Climate data for Matala (1971-2000 modelled normals)
| Month | Jan | Feb | Mar | Apr | May | Jun | Jul | Aug | Sep | Oct | Nov | Dec | Year |
| Mean daily maximum °C (°F) | 15.79 (60.42) | 15.57 (60.03) | 16.79 (62.22) | 19.93 (67.87) | 23.79 (74.82) | 27.88 (82.18) | 30.10 (86.18) | 29.59 (85.26) | 27.09 (80.76) | 24.13 (75.43) | 20.28 (68.50) | 17.49 (63.48) | 22.37 (72.27) |
| Daily mean °C (°F) | 12.57 (54.63) | 12.40 (54.32) | 13.80 (56.84) | 16.76 (62.17) | 20.52 (68.94) | 24.64 (76.35) | 27.14 (80.85) | 26.58 (79.84) | 24.41 (75.94) | 20.84 (69.51) | 17.47 (63.45) | 14.83 (58.69) | 19.19 (66.54) |
| Mean daily minimum °C (°F) | 10.41 (50.74) | 10.14 (50.25) | 10.84 (51.51) | 13.08 (55.54) | 16.32 (61.38) | 19.85 (67.73) | 22.78 (73.00) | 22.91 (73.24) | 20.36 (68.65) | 17.80 (64.04) | 14.44 (57.99) | 11.87 (53.37) | 15.88 (60.58) |
| Average precipitation mm (inches) | 123.01 (4.84) | 78.86 (3.10) | 52.39 (2.06) | 16.90 (0.67) | 5.71 (0.22) | 0.66 (0.03) | 0.14 (0.01) | 0.16 (0.01) | 7.31 (0.29) | 34.72 (1.37) | 69.58 (2.74) | 101.56 (4.00) | 491.00 (19.33) |
| Mean monthly sunshine hours | 128.27 | 143.70 | 206.30 | 260.49 | 320.81 | 371.45 | 396.34 | 368.10 | 287.69 | 231.73 | 172.93 | 130.33 | 2,955.2 |
Source: Hellenic National Meteorological Service

== In popular culture ==
- In Command & Conquer: Generals Zero Hour, the USS Reagan, along with the carrier support group docked in Matala and the naval base on the island, is destroyed by GLA forces .

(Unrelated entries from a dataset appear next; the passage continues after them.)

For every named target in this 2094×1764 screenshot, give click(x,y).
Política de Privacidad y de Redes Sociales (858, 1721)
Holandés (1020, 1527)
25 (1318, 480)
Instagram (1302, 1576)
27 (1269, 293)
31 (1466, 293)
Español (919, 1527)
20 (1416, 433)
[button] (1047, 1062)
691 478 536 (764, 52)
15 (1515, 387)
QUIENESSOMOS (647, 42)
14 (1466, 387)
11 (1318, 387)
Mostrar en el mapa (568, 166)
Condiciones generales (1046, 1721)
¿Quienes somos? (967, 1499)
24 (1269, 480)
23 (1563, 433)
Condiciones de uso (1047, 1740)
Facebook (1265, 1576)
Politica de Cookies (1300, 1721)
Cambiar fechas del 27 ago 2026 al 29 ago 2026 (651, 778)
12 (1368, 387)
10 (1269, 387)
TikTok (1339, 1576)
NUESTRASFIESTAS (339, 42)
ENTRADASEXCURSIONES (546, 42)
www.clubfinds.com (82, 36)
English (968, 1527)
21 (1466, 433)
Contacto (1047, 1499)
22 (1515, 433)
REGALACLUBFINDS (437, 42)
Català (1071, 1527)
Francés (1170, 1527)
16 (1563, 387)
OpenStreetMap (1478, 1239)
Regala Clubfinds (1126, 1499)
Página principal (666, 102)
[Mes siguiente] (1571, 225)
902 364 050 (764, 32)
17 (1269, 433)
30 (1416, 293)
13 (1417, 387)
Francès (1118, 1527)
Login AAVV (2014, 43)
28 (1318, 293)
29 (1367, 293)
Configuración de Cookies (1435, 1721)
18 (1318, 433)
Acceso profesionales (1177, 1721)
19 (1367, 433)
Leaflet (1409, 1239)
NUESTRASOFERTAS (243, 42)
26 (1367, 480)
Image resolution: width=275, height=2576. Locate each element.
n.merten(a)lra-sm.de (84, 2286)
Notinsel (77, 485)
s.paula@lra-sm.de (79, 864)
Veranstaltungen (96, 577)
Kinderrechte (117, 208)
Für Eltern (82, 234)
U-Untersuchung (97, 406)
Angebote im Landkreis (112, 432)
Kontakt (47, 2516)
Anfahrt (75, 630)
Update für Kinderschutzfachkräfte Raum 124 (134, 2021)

- In Simon Scarrow's historical adventure novel, The Gladiator, the protagonists beach their damaged ship just outside Matala after it is damaged by a tsunami.
- Canadian singer and musician Joni Mitchell's experiences with the Matala hippies were immortalised in her songs "Carey" and "California", on her 1971 album "Blue". She spent several weeks living in Matala during early 1970.